Tonight was a classic case.
We had a dinner reservation. I got a text from my wife:
“Just finishing up.”
Now, when I say just finishing up, I mean: final sentence of the last email, laptop closing, keys in hand. I figured she’d be in an Uber in five minutes, ten tops. So I grabbed my stuff and started walking to the restaurant.
Ten minutes pass. Then fifteen. Still no sign of her. I text again:
“Should I grab the table?”
Another five minutes go by. Finally:
“Leaving now.”
I can feel the temperature rising inside me. Not anger exactly—more that specific flavor of internal agitation that comes when I feel like I’m being played, even though I’m not.
Why can’t she just say when she’s actually leaving?
Why does “finishing up” mean “still in the middle of something” and not “on my way” like it would if I said it?
But here’s the thing: she’s not wrong. She’s not being deceptive.
We just use the same words to mean very different things.
This happens all the time in our marriage. Tiny mismatches in definitions, expectations, timing. I say “let’s go in five,” and I mean five real minutes. She hears that as begin wrapping up mode. I interpret her text through my lens, then feel misled when she doesn’t conform to it.
It’s not malicious. It’s not even dysfunctional. It’s just… unsynchronized.
And yet, I keep setting the trap for myself. I receive the message, interpret it through my language model, and proceed like it’s a fixed contract. When reality diverges from my internal script, I get irritated—because in my head, someone’s broken the agreement.
Except there was no agreement. Just a story I told myself.
This is the kind of small moment that doesn’t matter—and also completely does. Because it reveals something bigger:
I still expect the people closest to me to read my mind.
I get upset when they don’t follow the rules I never told them.
So what do I do with that?
Maybe I ask more clarifying questions.
Maybe I remind myself that a marriage is not a logistics company.
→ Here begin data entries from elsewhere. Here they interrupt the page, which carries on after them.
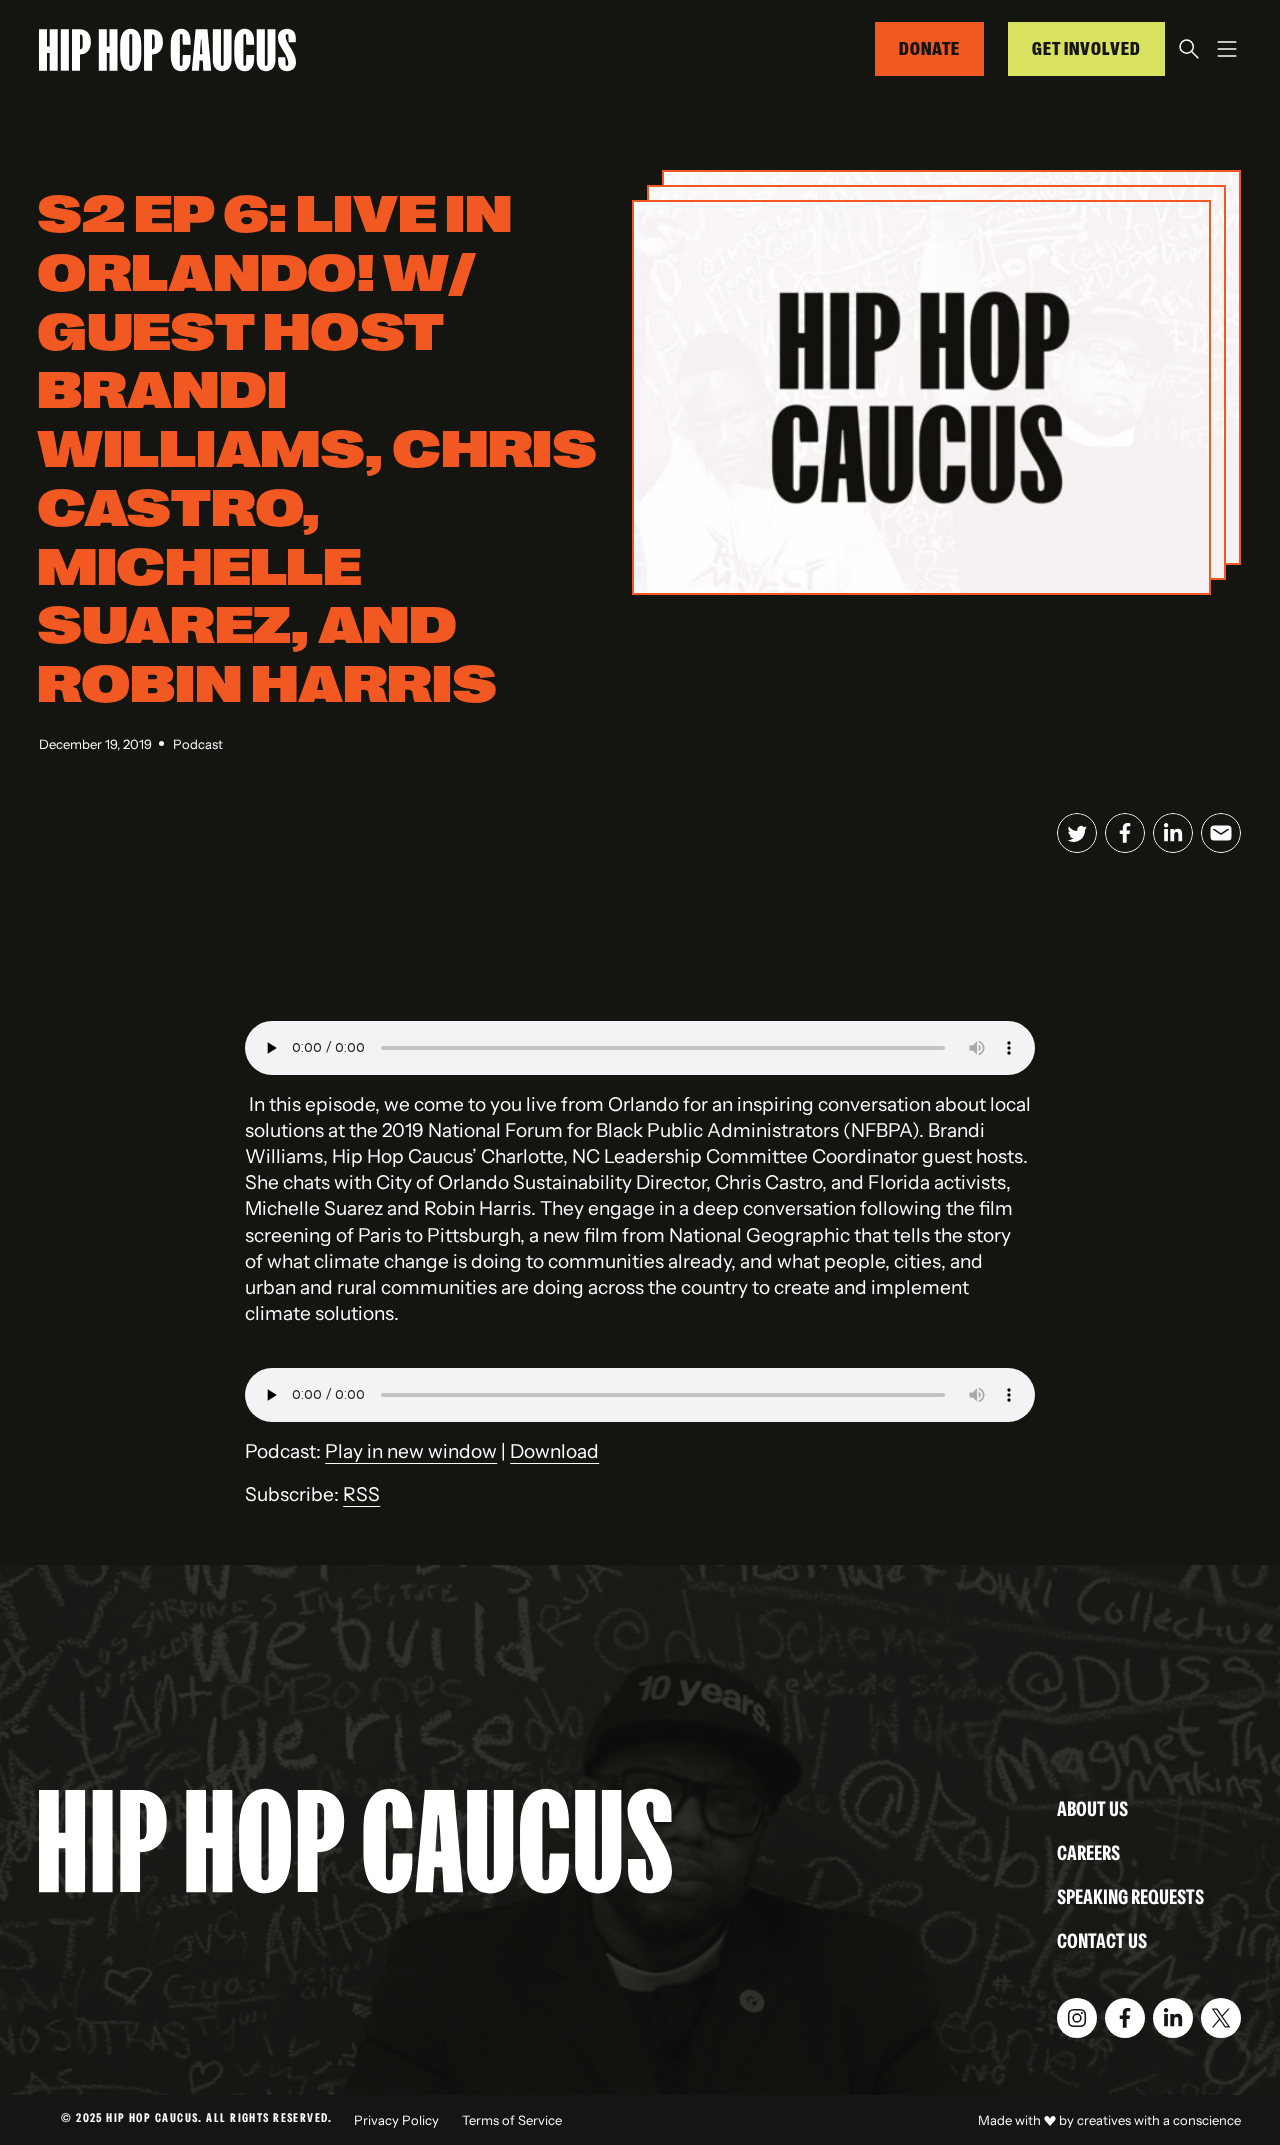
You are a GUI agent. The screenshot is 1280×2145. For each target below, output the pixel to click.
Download (554, 1451)
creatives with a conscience (1159, 2120)
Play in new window (411, 1451)
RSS (361, 1494)
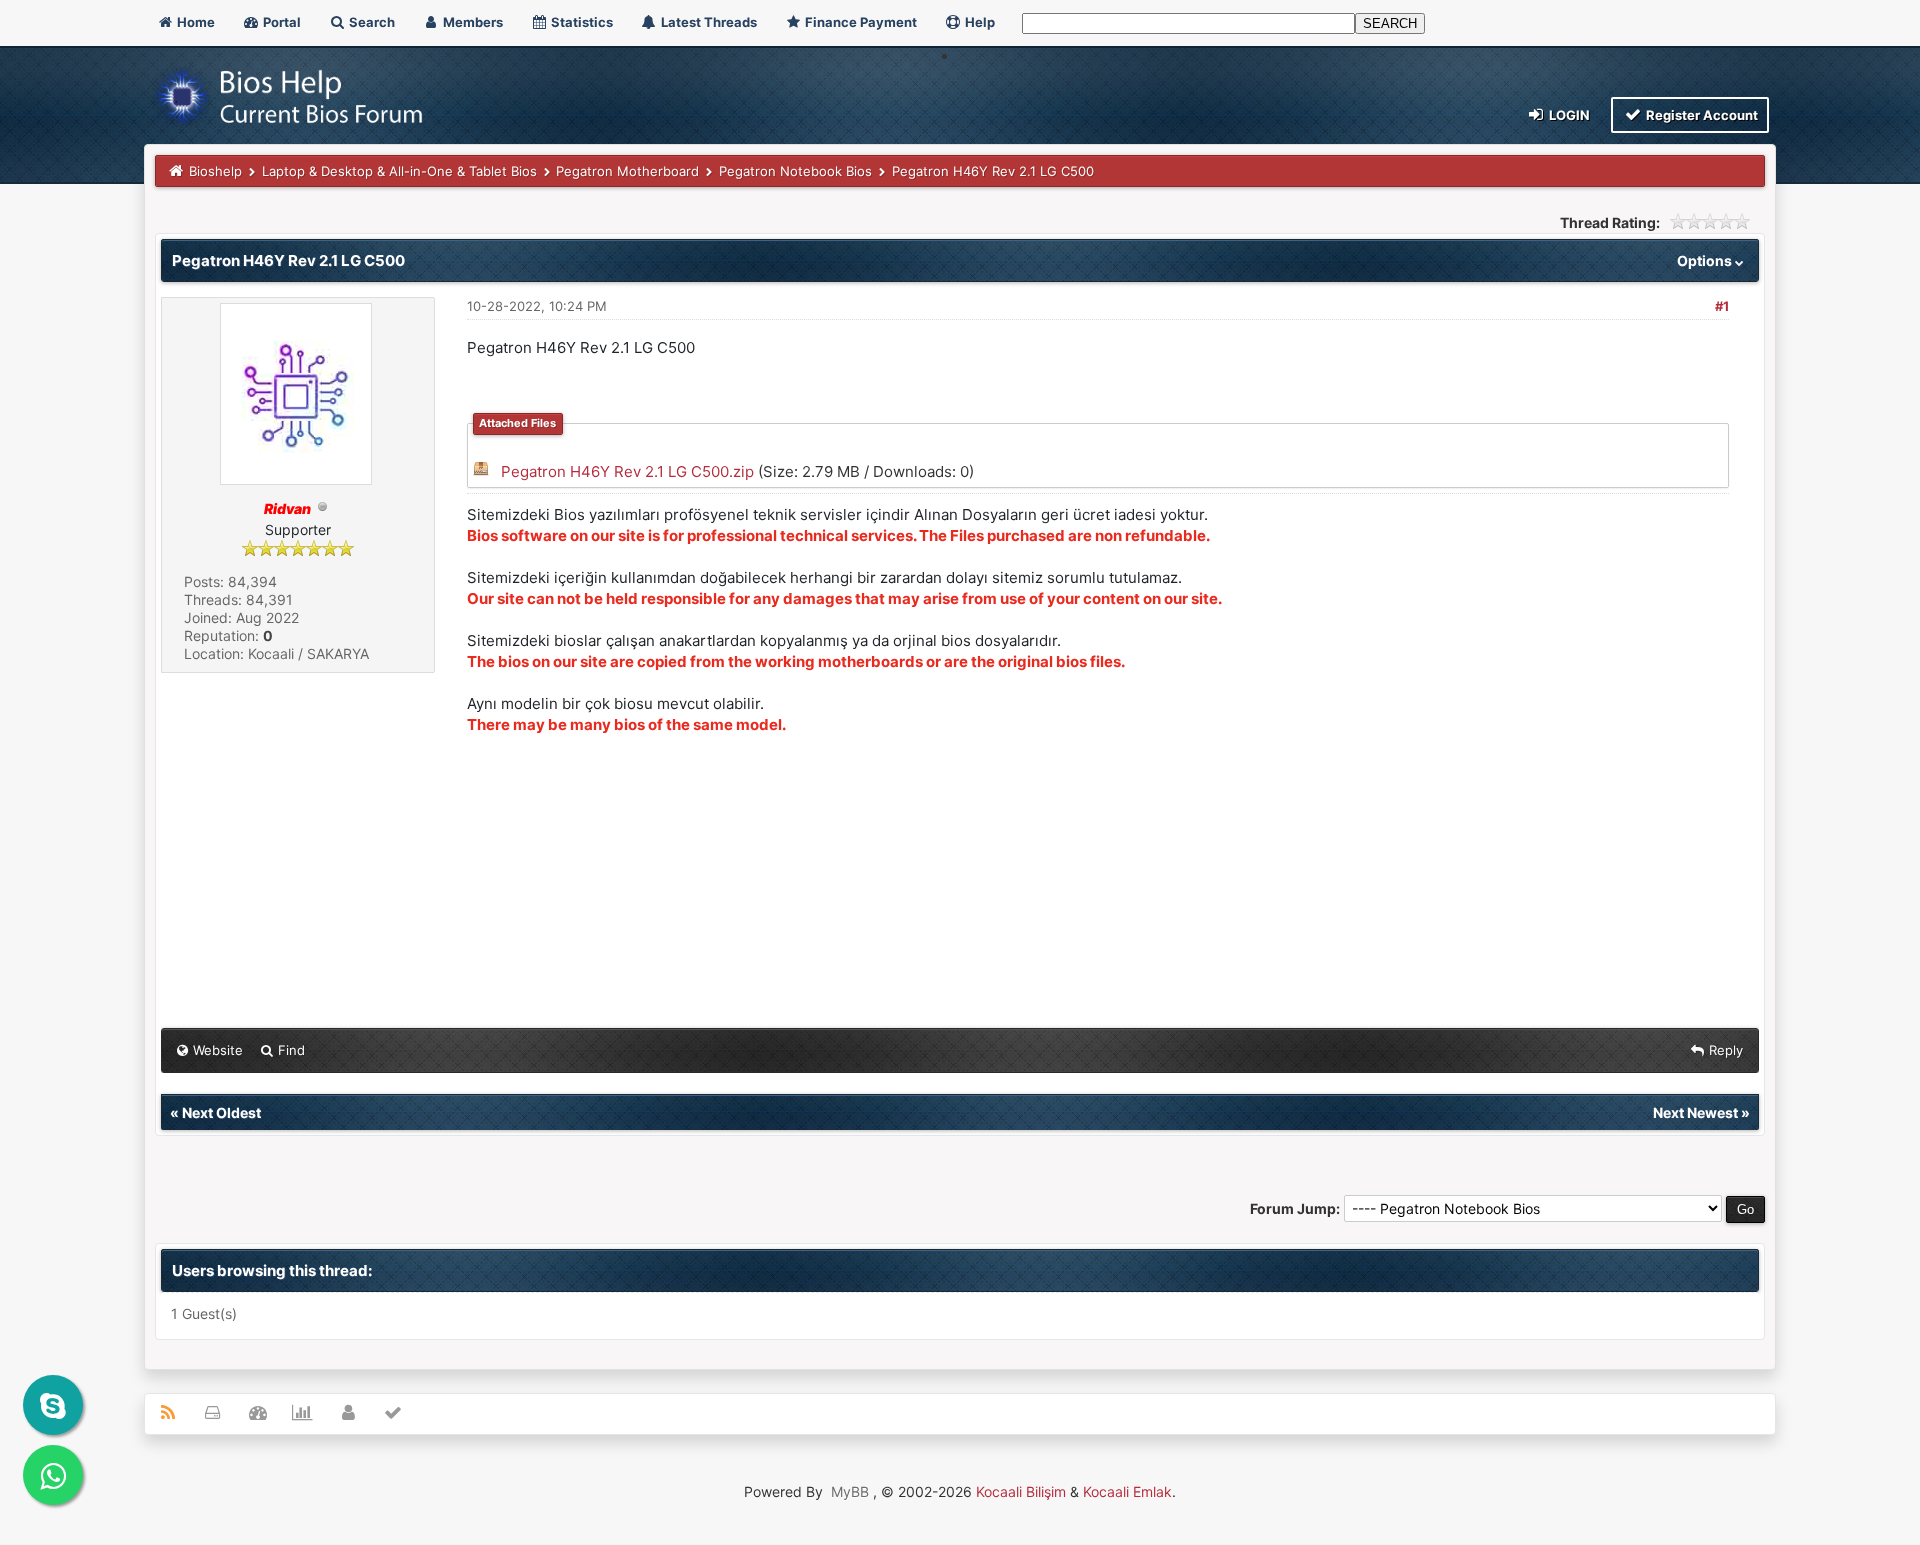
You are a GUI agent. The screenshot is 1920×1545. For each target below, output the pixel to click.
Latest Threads (707, 22)
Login (1568, 115)
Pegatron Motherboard (627, 171)
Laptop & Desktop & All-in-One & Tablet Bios (399, 171)
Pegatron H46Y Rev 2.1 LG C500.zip (627, 471)
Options (1706, 260)
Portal (280, 22)
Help (978, 22)
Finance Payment (859, 22)
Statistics (580, 22)
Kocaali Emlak (1127, 1491)
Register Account (1700, 115)
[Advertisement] (1067, 883)
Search (370, 22)
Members (471, 22)
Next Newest (1695, 1112)
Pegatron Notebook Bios (795, 171)
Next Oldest (221, 1112)
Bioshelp (215, 171)
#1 (1722, 306)
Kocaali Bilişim (1021, 1491)
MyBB (850, 1491)
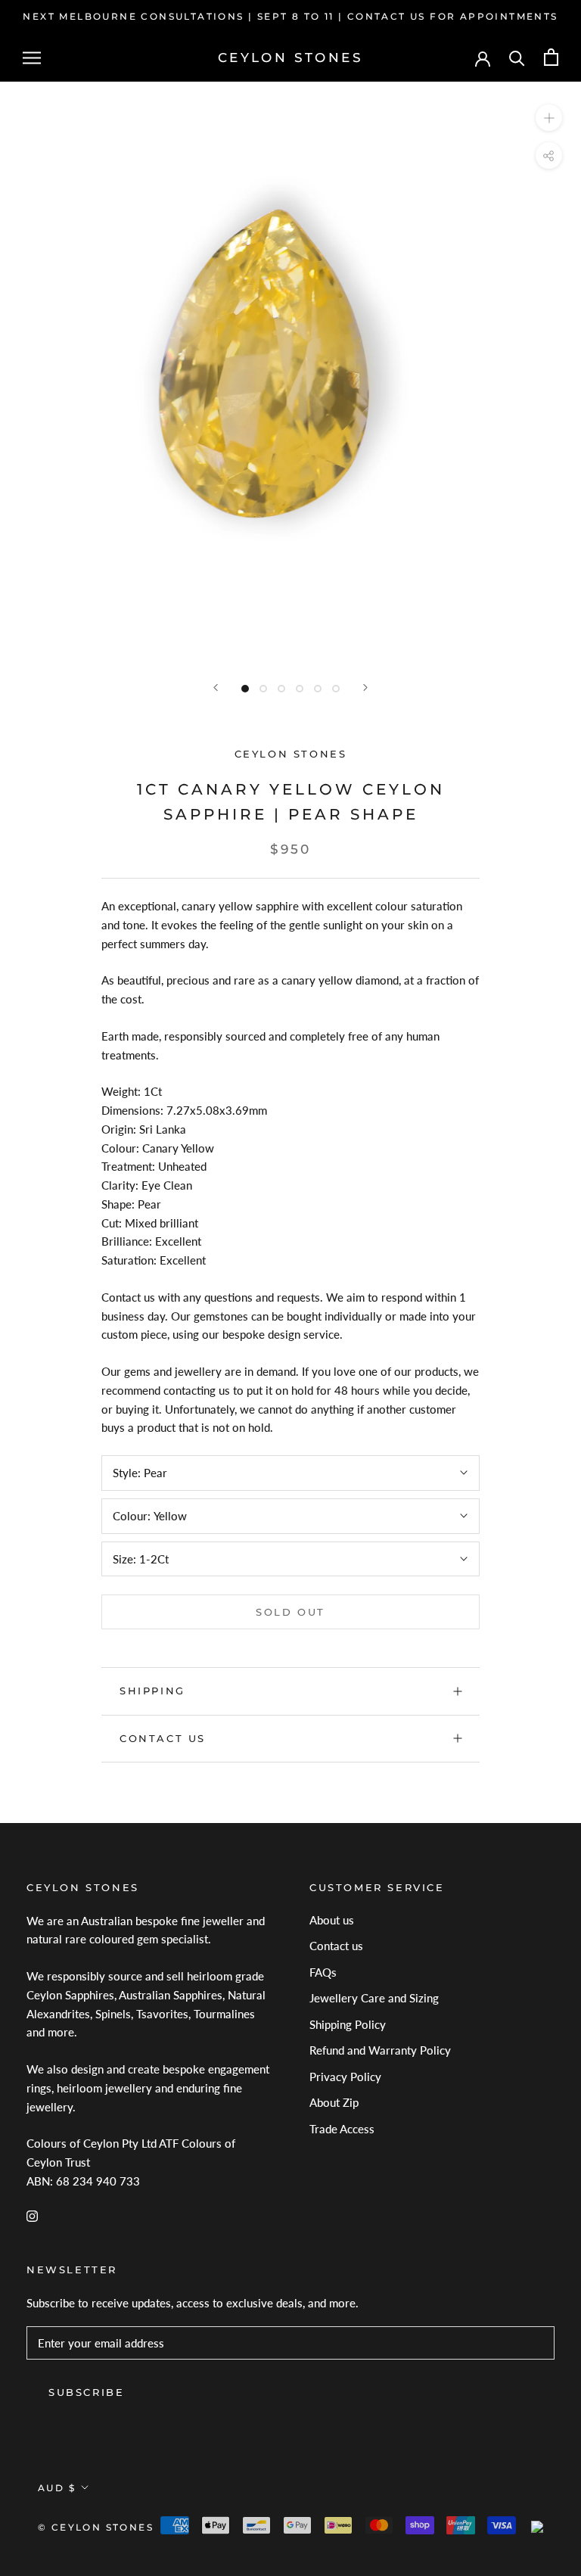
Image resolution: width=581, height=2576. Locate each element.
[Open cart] (551, 57)
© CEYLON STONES (96, 2527)
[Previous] (215, 687)
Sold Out (290, 1612)
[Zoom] (549, 117)
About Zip (334, 2102)
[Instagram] (32, 2215)
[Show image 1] (245, 688)
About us (331, 1920)
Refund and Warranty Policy (380, 2050)
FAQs (323, 1972)
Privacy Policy (345, 2076)
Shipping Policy (347, 2024)
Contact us (163, 1738)
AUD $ (57, 2488)
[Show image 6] (336, 688)
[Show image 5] (318, 688)
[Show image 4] (299, 688)
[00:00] (290, 372)
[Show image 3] (281, 688)
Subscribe (86, 2392)
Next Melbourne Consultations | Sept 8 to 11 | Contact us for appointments (290, 16)
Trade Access (341, 2129)
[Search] (517, 57)
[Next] (365, 687)
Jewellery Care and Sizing (374, 1998)
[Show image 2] (263, 688)
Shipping (152, 1691)
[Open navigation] (32, 57)
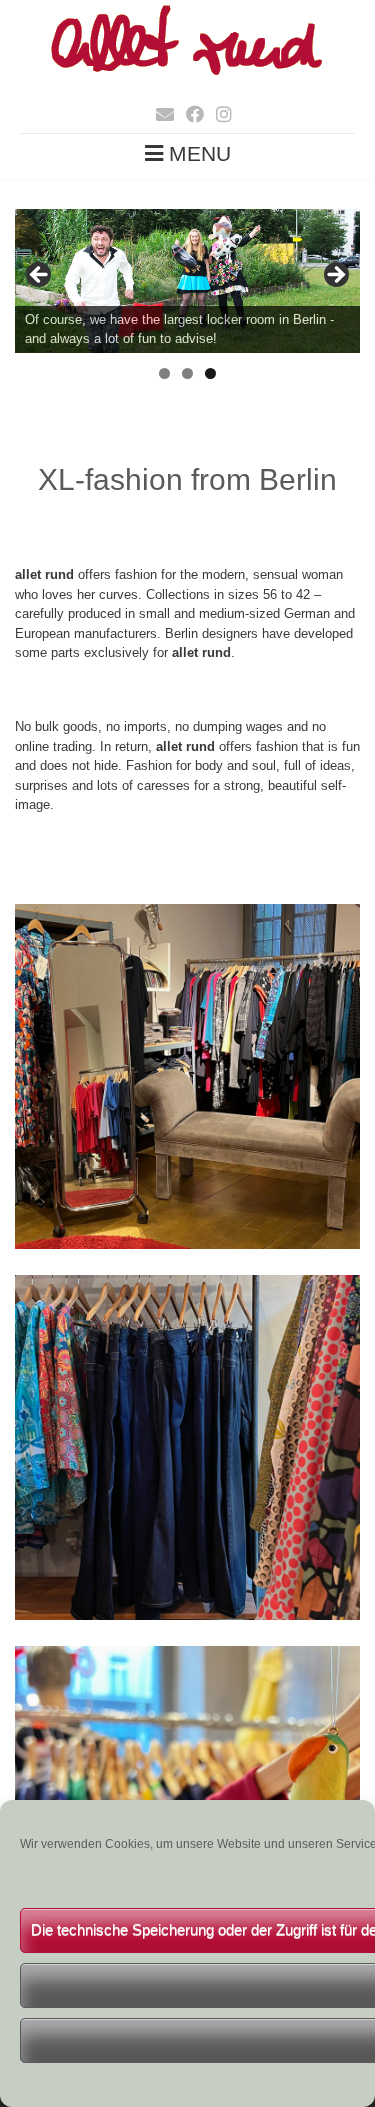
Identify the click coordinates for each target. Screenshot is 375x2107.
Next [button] (335, 276)
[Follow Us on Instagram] (218, 115)
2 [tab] (187, 373)
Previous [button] (40, 276)
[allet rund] (187, 76)
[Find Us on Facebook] (189, 115)
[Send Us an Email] (159, 115)
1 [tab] (164, 373)
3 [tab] (210, 373)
Or maybe the real work is what I had to do tonight, standing outside the restaurant, checking my phone like a nervous teenager.
I took a breath. Smiled. Reminded myself: this is a good person. My person. Someone I love—not a misbehaving app.
She showed up ten minutes later, smiling and apologetic. I wasn’t annoyed anymore. Not because the wait didn’t bother me—but because I let it be just that: a wait. Not a narrative. Not a fight.
Sometimes the long, hard way is just shutting up about the little thing, smiling when they arrive, and remembering they’re not trying to hurt you. They’re just being themselves.
And loving someone, really loving them, means choosing to let that be enough—even when it doesn’t align with your definition of “on time.”